During the preparation for the shooting, the main performers, who before that practically did not stand on skates, have received an intensive two-month training. The most difficult was the preparation of Aglaya Tarasova: Girl in parallel involved in dancing, figure skating, singing and even diving. By the way during the filming of the scene under water in the pool she spent nearly 12 hours.
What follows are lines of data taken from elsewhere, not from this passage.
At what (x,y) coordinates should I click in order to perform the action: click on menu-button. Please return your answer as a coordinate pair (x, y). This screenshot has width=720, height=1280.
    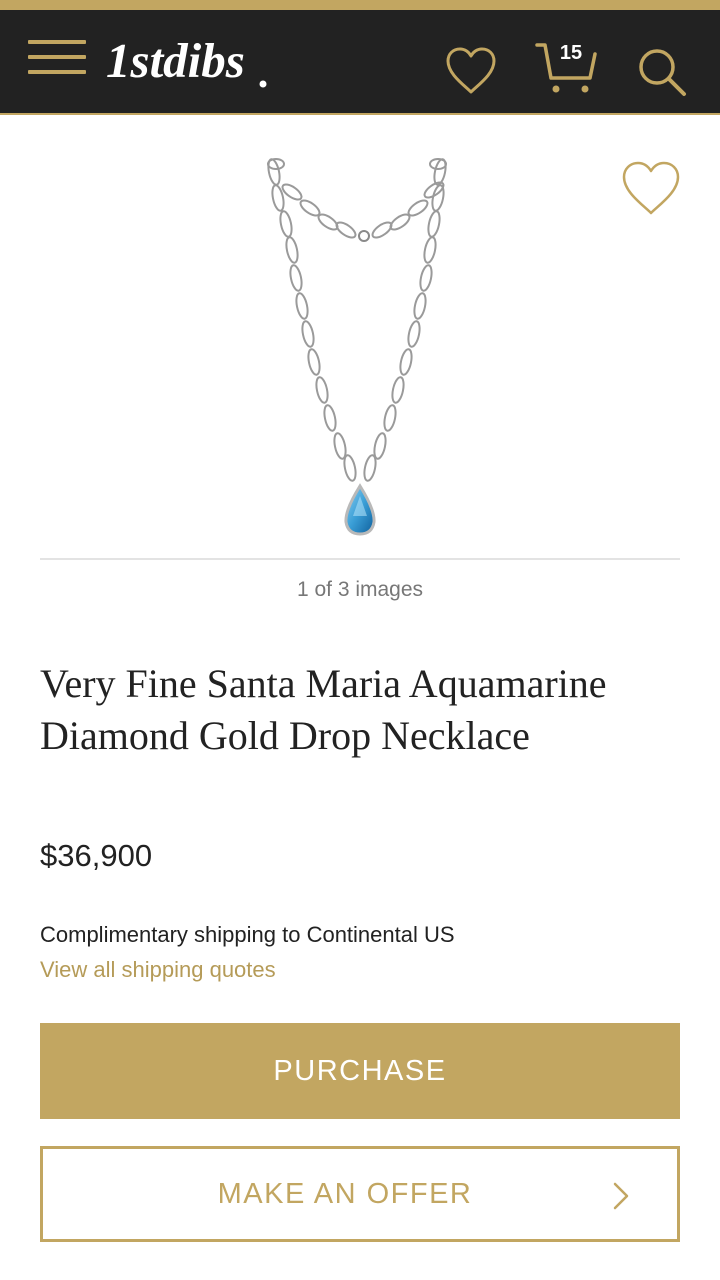
    Looking at the image, I should click on (58, 62).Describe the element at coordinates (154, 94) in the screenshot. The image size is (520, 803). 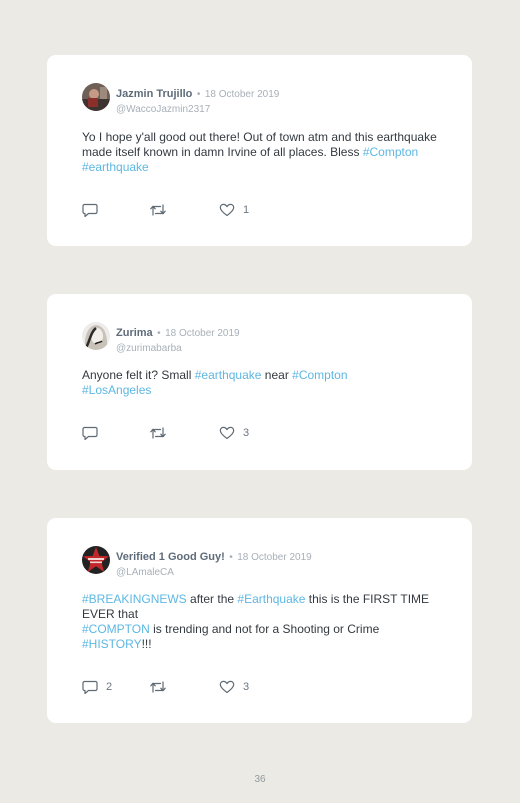
I see `author-name: Jazmin Trujillo` at that location.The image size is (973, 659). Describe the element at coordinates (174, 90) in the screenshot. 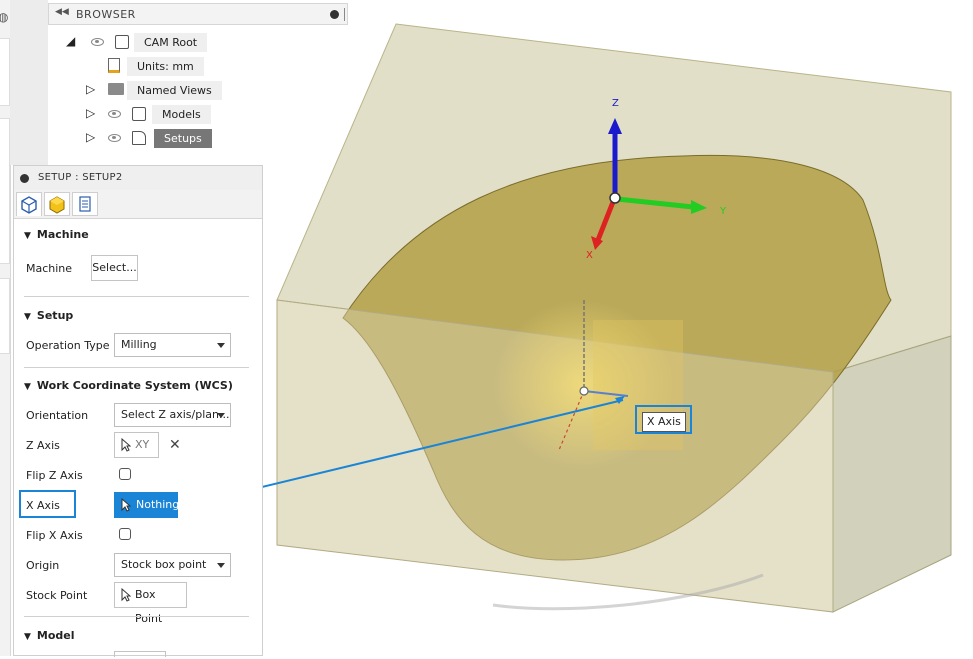

I see `tree-label-named-views: Named Views` at that location.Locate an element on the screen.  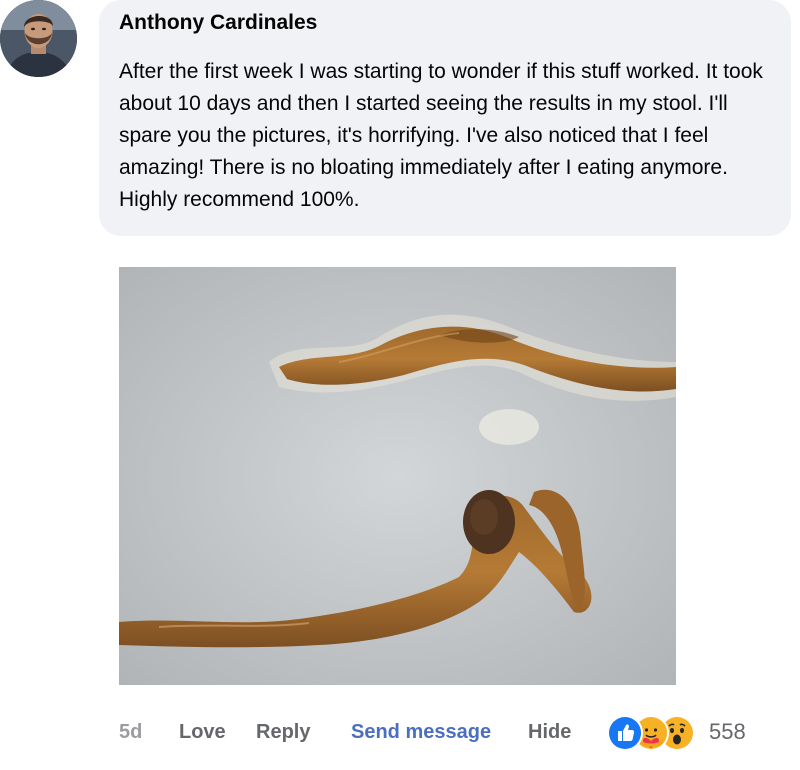
reactions-summary is located at coordinates (652, 733).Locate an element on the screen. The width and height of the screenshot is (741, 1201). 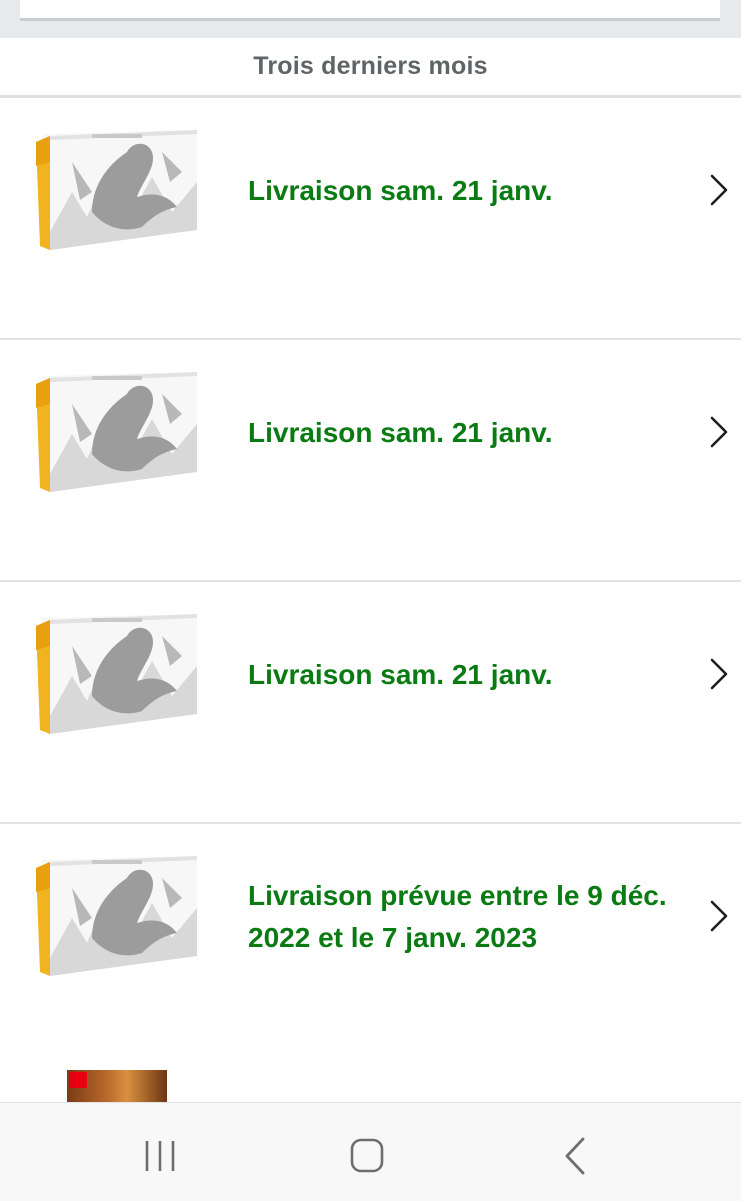
game-thumbnail is located at coordinates (117, 1086).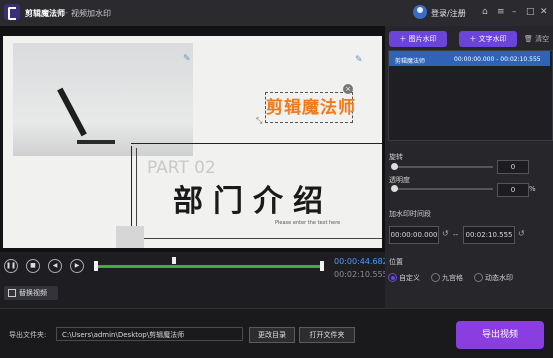  Describe the element at coordinates (256, 144) in the screenshot. I see `divider-horizontal` at that location.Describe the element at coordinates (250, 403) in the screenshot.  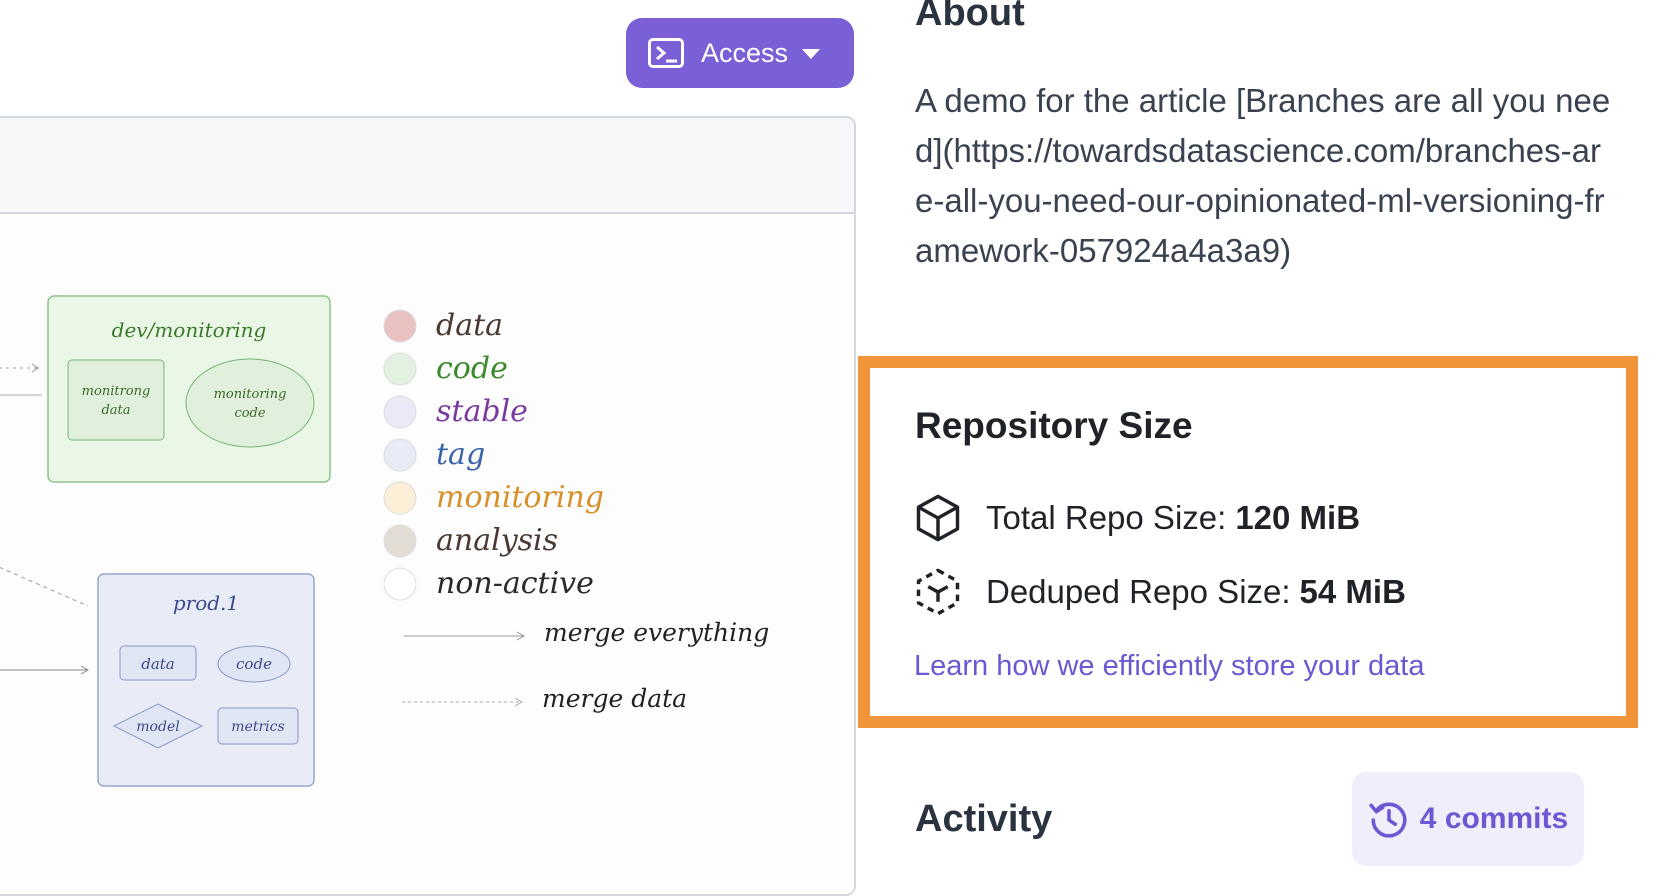
I see `monitoring-code-ellipse` at that location.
The last shooting day was held in Moscow in the park Exhibition of Achievements of National Economy, where, according to the script, a romantic date of the main characters should take place. A number of scenes were filmed at the Olympic venues in the city of Sochi.

=== Music ===
The film contains several covers of famous Russian songs :
- Soldier (Солдат) - 5'nizza.
- Infinite (Бесконечность) - Zemfira.
- Do like me (Делай как я) - Bogdan Titomir.
- Pack of Cigarettes (Пачка Сигарет) - Kino.
- Fly (лететь) - Амега, cover by Anton Belyaev.

==Release==
Ice is scheduled for release in the Russian Federation on February 14, 2018, by Walt Disney Studios Sony Pictures Releasing (WDSSPR).

== Sequel ==

On March 12, 2019, filming began for the continuation of the film, which will take place on Lake Baikal. As a director, Zhora Kryzhovnikov was invited.

Fyodor Bondarchuk said that the continuation of Ice 2 (2020 film) will be shot by another director, Zhora Kryzhovnikov, and the film will be released on February 14, 2020.